'''
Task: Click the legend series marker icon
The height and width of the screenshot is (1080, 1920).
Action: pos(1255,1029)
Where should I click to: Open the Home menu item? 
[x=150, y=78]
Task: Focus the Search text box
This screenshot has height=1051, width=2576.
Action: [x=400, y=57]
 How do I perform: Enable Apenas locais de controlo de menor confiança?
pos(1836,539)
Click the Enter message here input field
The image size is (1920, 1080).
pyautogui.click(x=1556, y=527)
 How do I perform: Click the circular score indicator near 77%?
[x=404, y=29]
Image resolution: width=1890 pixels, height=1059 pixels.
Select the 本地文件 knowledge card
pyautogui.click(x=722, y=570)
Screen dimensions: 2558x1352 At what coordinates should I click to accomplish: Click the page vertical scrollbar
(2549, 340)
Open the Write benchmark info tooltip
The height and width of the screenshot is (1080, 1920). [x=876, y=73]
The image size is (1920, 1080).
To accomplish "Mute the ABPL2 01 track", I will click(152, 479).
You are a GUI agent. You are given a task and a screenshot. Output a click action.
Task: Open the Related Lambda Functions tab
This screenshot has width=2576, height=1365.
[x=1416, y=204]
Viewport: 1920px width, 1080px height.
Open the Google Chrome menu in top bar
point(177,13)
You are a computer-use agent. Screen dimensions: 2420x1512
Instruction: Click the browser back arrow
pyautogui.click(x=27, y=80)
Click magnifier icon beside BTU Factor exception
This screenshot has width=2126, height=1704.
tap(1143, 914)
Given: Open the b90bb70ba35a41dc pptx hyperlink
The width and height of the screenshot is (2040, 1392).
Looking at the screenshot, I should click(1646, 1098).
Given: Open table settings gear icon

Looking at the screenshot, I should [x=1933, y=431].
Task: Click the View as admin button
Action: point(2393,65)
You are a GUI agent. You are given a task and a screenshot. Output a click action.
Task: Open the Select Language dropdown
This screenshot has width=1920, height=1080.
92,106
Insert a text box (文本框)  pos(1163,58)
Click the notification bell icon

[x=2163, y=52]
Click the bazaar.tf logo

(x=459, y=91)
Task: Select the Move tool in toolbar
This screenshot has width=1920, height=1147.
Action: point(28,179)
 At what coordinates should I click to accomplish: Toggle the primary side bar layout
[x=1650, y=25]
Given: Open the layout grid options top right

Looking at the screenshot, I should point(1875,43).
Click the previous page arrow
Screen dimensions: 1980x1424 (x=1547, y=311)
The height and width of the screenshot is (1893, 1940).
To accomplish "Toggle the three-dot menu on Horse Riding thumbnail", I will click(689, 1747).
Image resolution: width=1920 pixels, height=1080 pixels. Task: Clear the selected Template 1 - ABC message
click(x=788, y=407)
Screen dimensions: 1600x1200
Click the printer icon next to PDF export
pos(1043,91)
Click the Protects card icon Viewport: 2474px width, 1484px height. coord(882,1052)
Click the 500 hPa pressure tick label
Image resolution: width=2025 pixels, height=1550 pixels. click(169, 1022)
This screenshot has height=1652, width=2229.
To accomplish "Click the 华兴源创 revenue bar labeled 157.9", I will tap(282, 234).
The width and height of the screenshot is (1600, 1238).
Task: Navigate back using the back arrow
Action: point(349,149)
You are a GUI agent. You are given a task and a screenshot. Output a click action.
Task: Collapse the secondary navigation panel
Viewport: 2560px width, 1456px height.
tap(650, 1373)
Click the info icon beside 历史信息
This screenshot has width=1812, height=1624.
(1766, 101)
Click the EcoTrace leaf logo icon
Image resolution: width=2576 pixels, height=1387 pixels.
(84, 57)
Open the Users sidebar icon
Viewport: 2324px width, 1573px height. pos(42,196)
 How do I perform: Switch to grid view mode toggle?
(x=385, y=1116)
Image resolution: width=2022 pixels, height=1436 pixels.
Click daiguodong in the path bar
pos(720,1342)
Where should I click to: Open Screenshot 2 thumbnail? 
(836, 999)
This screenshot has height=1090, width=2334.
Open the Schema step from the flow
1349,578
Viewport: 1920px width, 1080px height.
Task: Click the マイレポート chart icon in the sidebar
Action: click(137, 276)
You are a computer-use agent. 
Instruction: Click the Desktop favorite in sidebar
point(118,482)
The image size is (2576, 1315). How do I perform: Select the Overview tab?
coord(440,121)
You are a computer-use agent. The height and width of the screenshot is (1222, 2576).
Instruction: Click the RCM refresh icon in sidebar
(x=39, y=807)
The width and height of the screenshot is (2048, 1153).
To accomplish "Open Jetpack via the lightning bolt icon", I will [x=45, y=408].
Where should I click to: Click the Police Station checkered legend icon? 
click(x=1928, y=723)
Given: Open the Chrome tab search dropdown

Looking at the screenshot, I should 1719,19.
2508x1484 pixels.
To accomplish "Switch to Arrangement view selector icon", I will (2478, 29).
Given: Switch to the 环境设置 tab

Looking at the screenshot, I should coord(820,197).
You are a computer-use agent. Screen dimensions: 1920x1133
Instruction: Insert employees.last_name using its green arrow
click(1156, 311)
'''
# WORK TO BE COMPLETED
Report every line of the material above in which "computer" appears.

# REPLY
You are a computer-use agent. Screen dimensions: 2420x1512
You are a computer-use agent. 
You are a computer-use agent. The height and width of the screenshot is (1222, 2576).
You are a computer-use agent. Screen dimensions: 1920x1133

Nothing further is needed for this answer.